Investigating Anomalous Diffusion Using Fluorescence Correlation Spectroscopy

Models used in fluorescence correlation spectroscopy (FCS) generally assume diffusion of a standard Fickian nature such that the mean square displacement (MSD,$\left\langle {\Delta r^2} \right\rangle )$ of the molecular diffusion is linearly proportional to time, i.e. $\left\langle {\Delta r^2} \right\rangle \propto t$. In complex systems the diffusion can be anomalous, which is commonly described \textit{via} a power law dependence of the MSD, i.e. $\left\langle {\Delta r^2} \right\rangle \propto t^\alpha $. When measuring anomalous dynamics using FCS, the correlation functions are typically measured over a single lengthscale and the anomalous exponent, $\alpha $, is recovered through curve fitting.
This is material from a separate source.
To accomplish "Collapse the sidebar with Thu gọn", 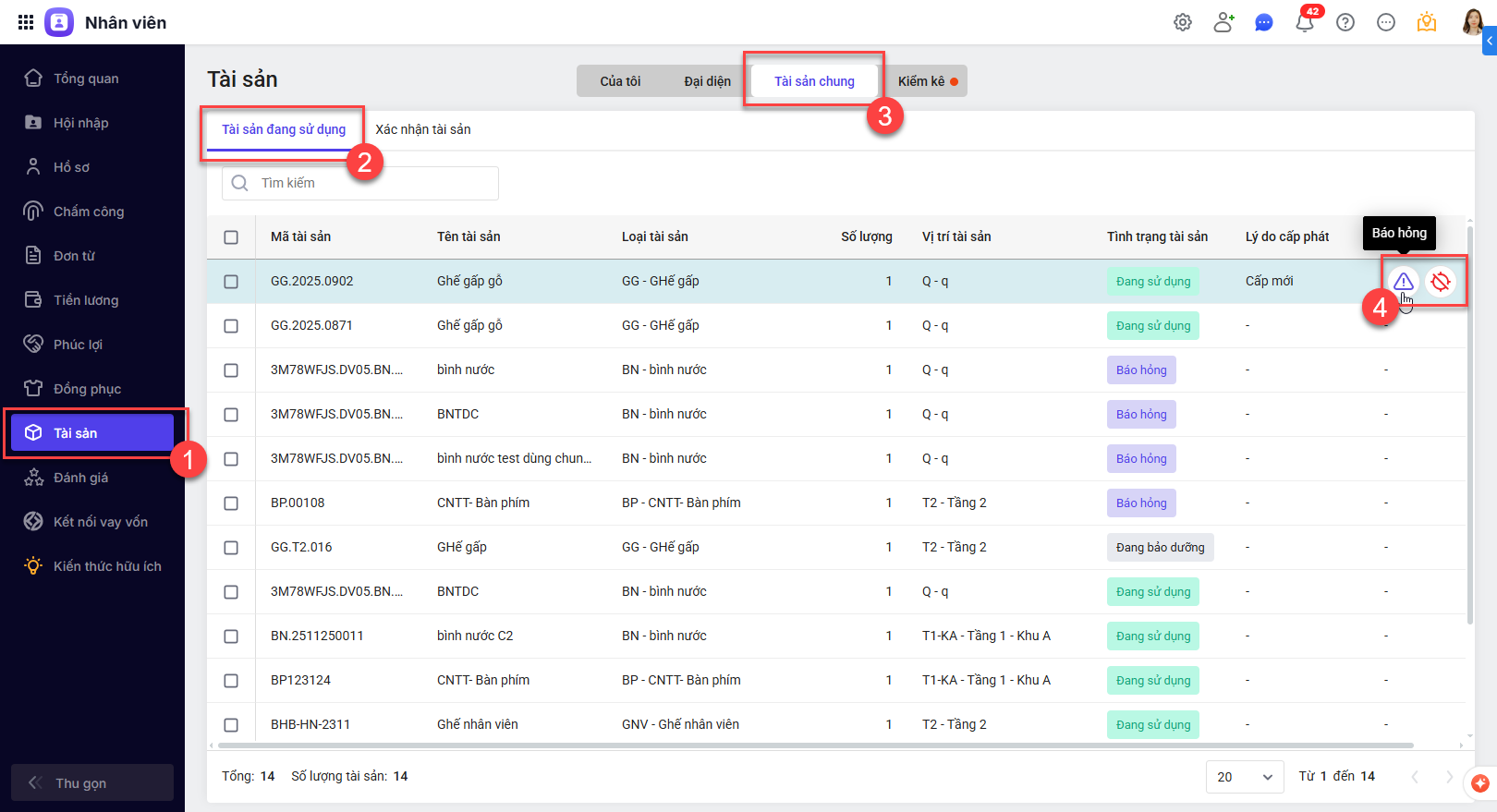I will (x=92, y=782).
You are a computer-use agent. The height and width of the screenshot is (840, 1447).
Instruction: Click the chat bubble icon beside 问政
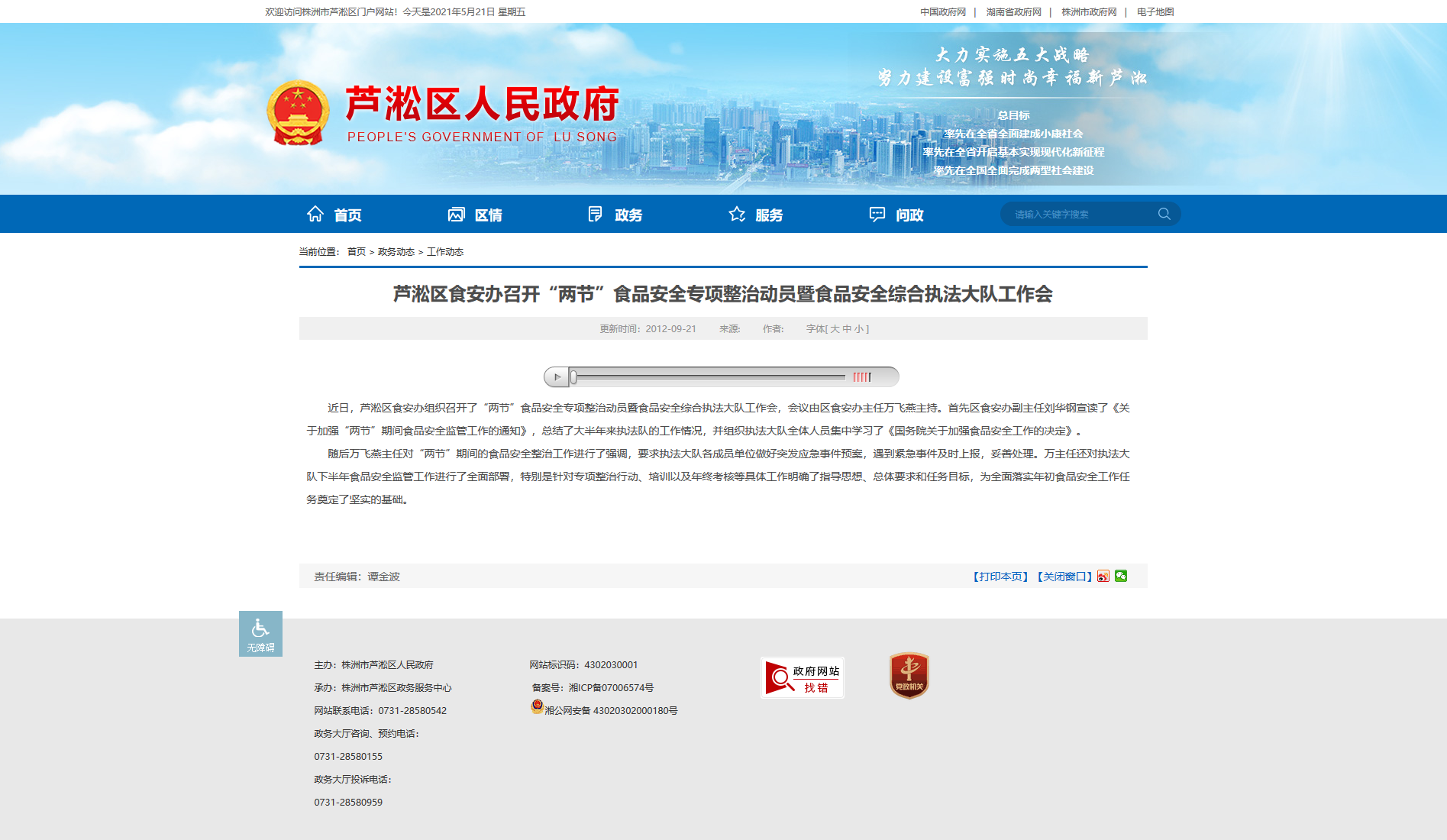877,214
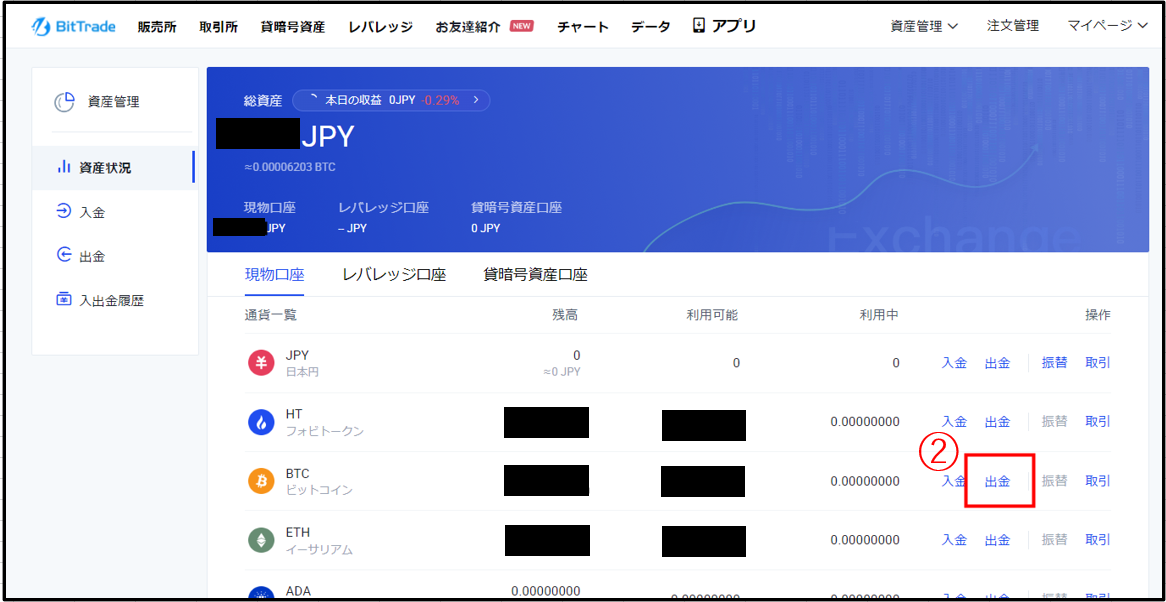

The anomalous exponent accurately describes the time dependence of the diffusion over the measurement lengthscale, yet for the majority of experimental systems it has not yet been tested whether the dynamics predicted by the fit are actually observed over different lengthscales -- i.e. whether or not the assumed power law dynamics truly describe the system dynamics. We investigate using scanning FCS methods that simultaneously measure correlation functions over a range of lengthscales in order to determine how accurately the physical models describe the dynamics. We use simulations to test these methods and discuss their application for measuring drug delivery rates in biomedical hydrogels.